Why Raila Odinga’s bag of tricks will backfire this season of deceit

CORD Leader Raila Odinga

Allow me to express my reluctant congratulations to Raila Amollo Odinga. I congratulate him for the successful execution of an almost brilliant political scheme. The reason my praise is reluctant is because the scheme was obvious.
What Raila managed last week is called political conjuring. He executed a magic trick he learnt from Mzee Moi called ‘Creative chaos’. The former President used this trick anytime he felt cornered or when his political capital was depreciating.

He would create a crisis then become the ‘hero’ who would come swooping in, to resolve it. Here is how he did it. Moi would instruct his ministers to institute an unpopular policy directive; for instance on curbing the matatu menace. Immediately, the matatus would go on strike. Then he would be the one to resolve it, to the relief and gratitude of the republic.

Now, Raila’s sharp political nose smelt an opportunity: the doctors’ strike. As expected, he joined the cause and added his voice to the struggle. This he did in broad daylight. But in darkness he was doing something else covertly.

He moved swiftly while the doctors and the public were looking the other way. He watched silently as the Council of Governors took the doctors to court. Coincidentally, Jack Ranguma the ODM governor of Kisumu chairs the governors’ health committee.

The case filed by the Council of Governors against KMPDU officials in court is the one that led them to being arrested and jailed. In other words, had Raila’s ally, Governor Ranguma not supported this case or had Raila spoken up against it, the doctors would never have been in the dock. Plain and simple.
At this point a ‘benevolent and concerned’ ODM supplied lawyers including James Orengo, to ‘fight’ for the release of the doctors. Praise be to Baba! This scheme was executed with surgical precision!
To quote poet and author Ben Okri, “magicians and politicians have much in common; they both have to draw our attention away from what they are really doing”. And Raila is a great magician; no one has realised yet, that it was his man who put the doctors in jail. It has not appeared in any newspaper, television or radio station. No connection to Ranguma or Raila has been made. Abracadabra! In addition to the political capital and messiah status that the doctors’ release afforded Baba, there were more benefits.
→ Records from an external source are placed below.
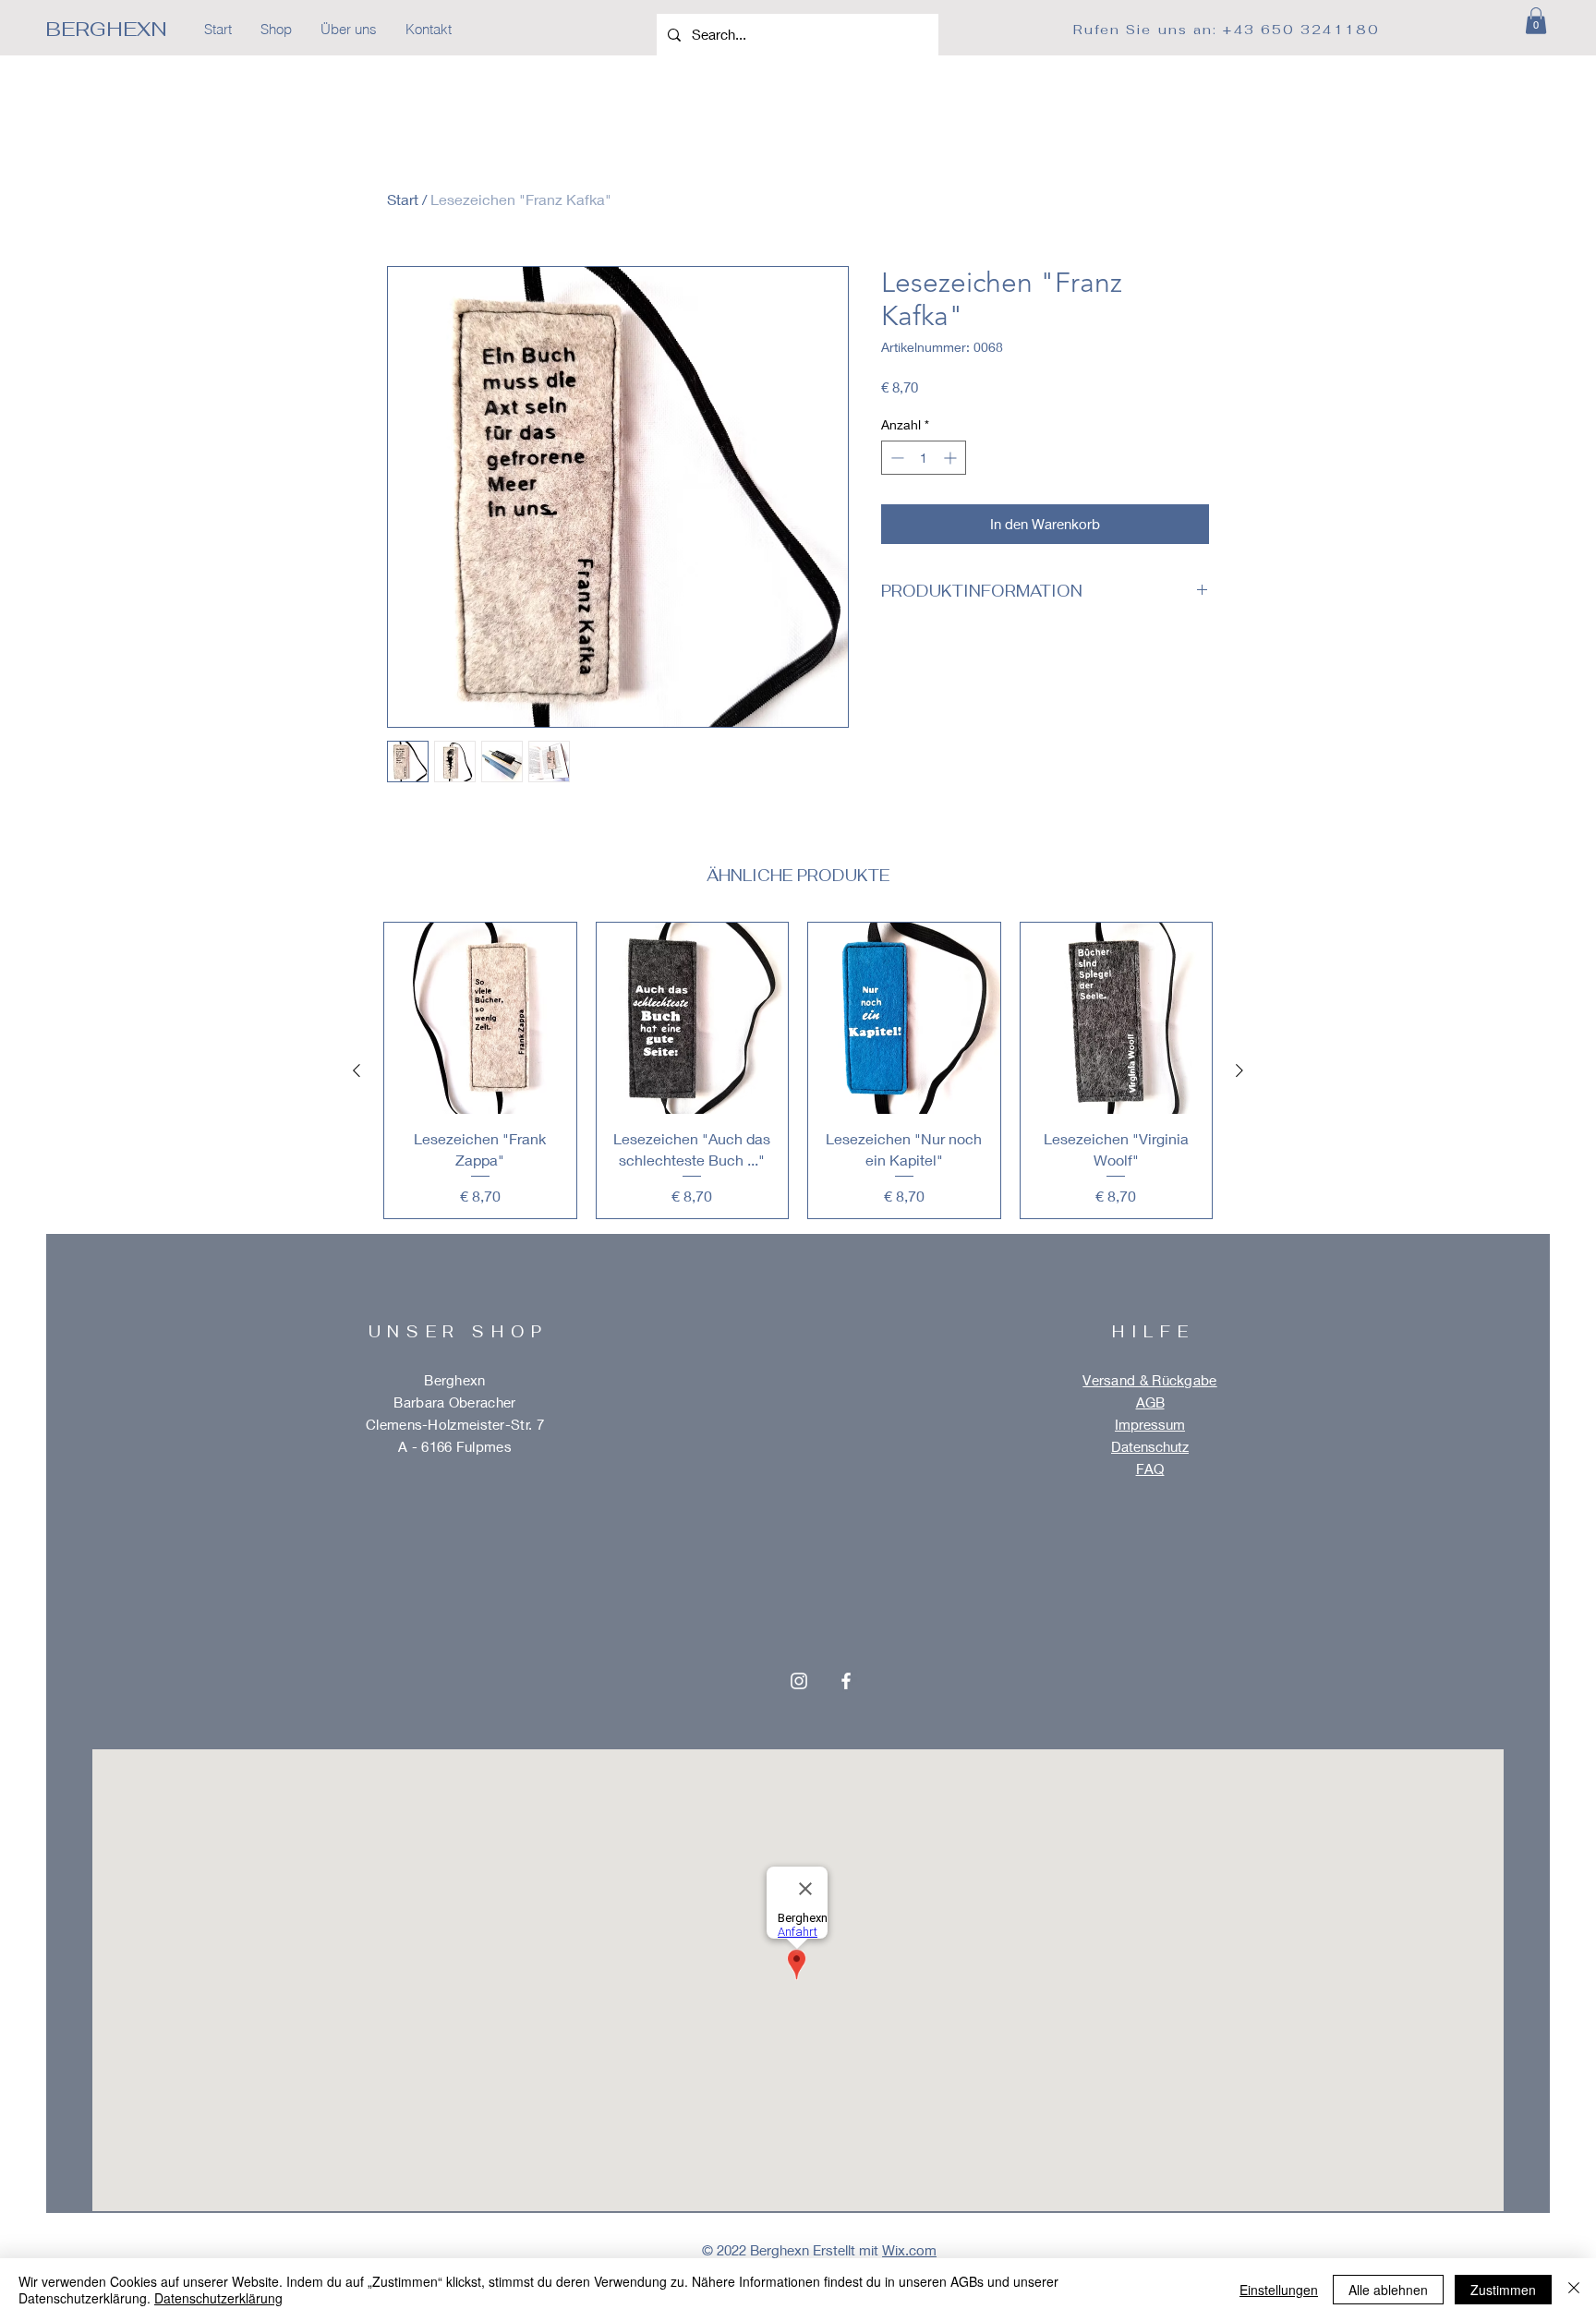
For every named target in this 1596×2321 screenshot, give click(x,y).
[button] (1536, 20)
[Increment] (951, 457)
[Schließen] (1574, 2289)
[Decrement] (895, 457)
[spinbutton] (923, 457)
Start (402, 199)
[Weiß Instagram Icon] (799, 1681)
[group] (798, 1070)
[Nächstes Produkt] (1239, 1070)
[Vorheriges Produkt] (356, 1070)
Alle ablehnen (1388, 2289)
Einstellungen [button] (1278, 2289)
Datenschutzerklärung (218, 2298)
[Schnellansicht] (480, 1019)
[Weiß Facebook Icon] (846, 1681)
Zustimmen (1503, 2289)
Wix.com (909, 2250)
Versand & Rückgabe (1149, 1380)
The scheme was like ‘a buy one get two free’ offer. First, become the saviour of the doctors and give the government a bloody nose. Raila knows there isn’t a more potent image of resistance than a clenched fist in handcuffs. And when that fist belongs to a life-saver in an unblemished, white lab coat, it is game, set and match. These images painted the picture of a heavy-handed government, with its iron fist mercilessly pounding at the softest part of the country’s belly; the noble doctors.
Secondly, he made his colleagues in the Opposition look detached from the plight of ordinary Kenyans. Why didn’t ‘Raila the magnificent’ share the stage with Kalonzo Musyoka, Musalia Mudavadi and Moses Wetang’ula?

In any event, Raila’s schemes would not work if Jubilee was awake. Things went as far as they did because what Jubilee does is indifferent and does not take Raila seriously. If they had Mzee Moi’s acumen, the strike would not have seen its second week, let alone the 70th day. Or is the government executing a scheme of their own? Why the lethargic reaction to an urgent situation? This doesn’t add up.

So I congratulate Raila. But in the back of my mind, I’m concerned for his career as a conjurer. Someday, his tricks may work against him, including the possibility that he could be falling for an elaborate trick laid out by government.

His audience is beginning to see through his political illusions. They now know how the magic works and they will boo the magician off the stage. Just like Raila was booed by chants of “No politics!” while addressing the doctors at Uhuru Park. The victims he is ‘saving’ saw through the political opportunism in an otherwise perfectly executed trick. A good magician must not underestimate the intelligence of his audience. The greatest magic trick, after all, is telling the truth when everyone expects you to lie.